Giaccherini incontra la Juve: “Sono interista, voglio segnare a Buffon”

Giaccherini incontra la Juve: “Sono interista, voglio segnare a Buffon”

GIaccherini

In questo weekend Emanuele Giaccherini affronterà il suo recente passato: con la maglia della Juventus ha giocato sotto la guida di Antonio Conte, diventando di fatto un idolo della tifoseria che ha sempre apprezzato l’umiltà e la dedizione del folletto di Talla.
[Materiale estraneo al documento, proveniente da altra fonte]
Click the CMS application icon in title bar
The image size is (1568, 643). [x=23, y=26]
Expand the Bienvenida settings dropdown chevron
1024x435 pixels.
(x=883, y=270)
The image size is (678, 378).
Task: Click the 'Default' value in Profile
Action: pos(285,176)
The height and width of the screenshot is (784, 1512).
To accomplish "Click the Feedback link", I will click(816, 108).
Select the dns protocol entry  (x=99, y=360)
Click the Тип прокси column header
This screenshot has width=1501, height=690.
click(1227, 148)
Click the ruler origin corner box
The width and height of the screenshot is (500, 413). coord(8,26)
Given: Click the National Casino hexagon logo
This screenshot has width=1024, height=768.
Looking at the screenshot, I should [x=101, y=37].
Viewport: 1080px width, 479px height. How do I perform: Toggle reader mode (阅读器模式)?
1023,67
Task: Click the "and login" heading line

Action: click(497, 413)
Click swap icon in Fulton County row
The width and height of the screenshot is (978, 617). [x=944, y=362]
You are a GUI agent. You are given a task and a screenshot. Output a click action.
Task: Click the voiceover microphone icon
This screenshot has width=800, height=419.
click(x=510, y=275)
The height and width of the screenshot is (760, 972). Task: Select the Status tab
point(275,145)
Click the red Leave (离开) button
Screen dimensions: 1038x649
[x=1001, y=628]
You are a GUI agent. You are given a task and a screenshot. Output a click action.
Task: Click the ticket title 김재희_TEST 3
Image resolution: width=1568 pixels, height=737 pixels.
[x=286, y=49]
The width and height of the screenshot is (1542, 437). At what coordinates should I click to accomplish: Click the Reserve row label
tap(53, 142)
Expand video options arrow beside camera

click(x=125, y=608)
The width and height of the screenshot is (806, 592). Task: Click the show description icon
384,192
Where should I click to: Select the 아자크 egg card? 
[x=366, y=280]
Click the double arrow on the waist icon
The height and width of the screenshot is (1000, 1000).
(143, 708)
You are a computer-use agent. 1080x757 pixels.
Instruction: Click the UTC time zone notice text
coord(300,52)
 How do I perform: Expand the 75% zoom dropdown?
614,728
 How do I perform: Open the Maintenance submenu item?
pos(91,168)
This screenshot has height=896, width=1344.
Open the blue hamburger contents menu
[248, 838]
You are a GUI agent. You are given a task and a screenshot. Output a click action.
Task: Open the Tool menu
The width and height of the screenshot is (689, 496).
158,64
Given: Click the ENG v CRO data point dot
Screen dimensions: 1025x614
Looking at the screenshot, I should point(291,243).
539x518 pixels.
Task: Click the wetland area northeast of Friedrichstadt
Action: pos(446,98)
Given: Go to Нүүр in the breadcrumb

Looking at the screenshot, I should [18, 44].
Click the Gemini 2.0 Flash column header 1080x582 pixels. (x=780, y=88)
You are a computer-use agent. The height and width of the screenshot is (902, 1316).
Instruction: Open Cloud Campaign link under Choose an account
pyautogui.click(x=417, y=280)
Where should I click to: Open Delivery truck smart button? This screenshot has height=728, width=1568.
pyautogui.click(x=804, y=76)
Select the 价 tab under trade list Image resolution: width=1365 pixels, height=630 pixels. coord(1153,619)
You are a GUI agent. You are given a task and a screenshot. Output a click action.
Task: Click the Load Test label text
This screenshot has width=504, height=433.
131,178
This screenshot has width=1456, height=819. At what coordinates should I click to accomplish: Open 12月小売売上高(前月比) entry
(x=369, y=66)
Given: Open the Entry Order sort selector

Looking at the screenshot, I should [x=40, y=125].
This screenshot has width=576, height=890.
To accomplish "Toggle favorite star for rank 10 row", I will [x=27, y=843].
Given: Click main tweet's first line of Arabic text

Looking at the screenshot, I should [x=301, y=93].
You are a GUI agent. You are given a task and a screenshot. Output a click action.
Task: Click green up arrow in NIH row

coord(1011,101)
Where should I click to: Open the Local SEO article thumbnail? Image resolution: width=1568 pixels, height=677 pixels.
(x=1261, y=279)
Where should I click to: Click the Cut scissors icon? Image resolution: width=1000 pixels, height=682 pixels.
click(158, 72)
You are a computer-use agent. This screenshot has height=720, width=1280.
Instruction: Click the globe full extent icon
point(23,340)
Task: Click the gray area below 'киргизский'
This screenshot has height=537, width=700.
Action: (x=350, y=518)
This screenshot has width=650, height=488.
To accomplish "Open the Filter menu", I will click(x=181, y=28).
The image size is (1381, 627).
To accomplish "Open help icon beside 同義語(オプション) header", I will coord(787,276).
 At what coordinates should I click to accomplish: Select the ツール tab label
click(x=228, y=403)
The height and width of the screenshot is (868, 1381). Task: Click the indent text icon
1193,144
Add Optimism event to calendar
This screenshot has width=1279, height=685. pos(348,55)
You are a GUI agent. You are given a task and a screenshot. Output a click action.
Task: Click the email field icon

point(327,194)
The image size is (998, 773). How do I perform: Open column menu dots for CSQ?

Lui non ha mai nascosto la sua fede calcistica, il suo cuore batte infatti per gli eterni rivali come raccontato al Corriere dello Sport: “Sono interista, da piccolo il mio idolo era Ronaldo, ma che fortuna aver giocato al fianco di Del Piero! Domenica contro la Juventus spero di vincere e di segnare un gol a Gigi, che è un amico. Magari su punizione o rigore, sono giorni che chiedo a Destro di farmi battere il rigore se capita. Venerdì contro i bianconeri servirà la partita perfetta, dovremo dare il 110%”.

Il futuro di Giaccherini sarà ancora a Bologna, e il giocatore sta lavorando in tal senso col suo procuratore: “La mia decisione è già stata presa: voglio restare qua, e il mio agente e il club stanno già lavorando per questo anche se ho un contratto con il Sunderland. L’Europeo? Per me è un sogno ed un obiettivo: con Conte ho un grande rapporto, lui si fida di quello che vede in campo.”

L’esterno numero 17 dei felsinei ha parlato anche del passato, quando non era tenuto in grande considerazione per via dell’altezza: “Sono 1,67, da bambino ne soffrivo. Crescendo ho capito che non conta quanto sei alto, ma quanta fame hai: è questo il messaggio che voglio dare ai bambini”. La Juventus avrà la testa agli ottavi di finale di Champions League contro un avversario tosto come il Bayern Monaco e qualche preoccupazione in più dovuta alle numerose defezioni: chissà che l’ex possa colpire proprio per interrompere la serie positiva dei bianconeri di Allegri, che dura da ormai quindici partite.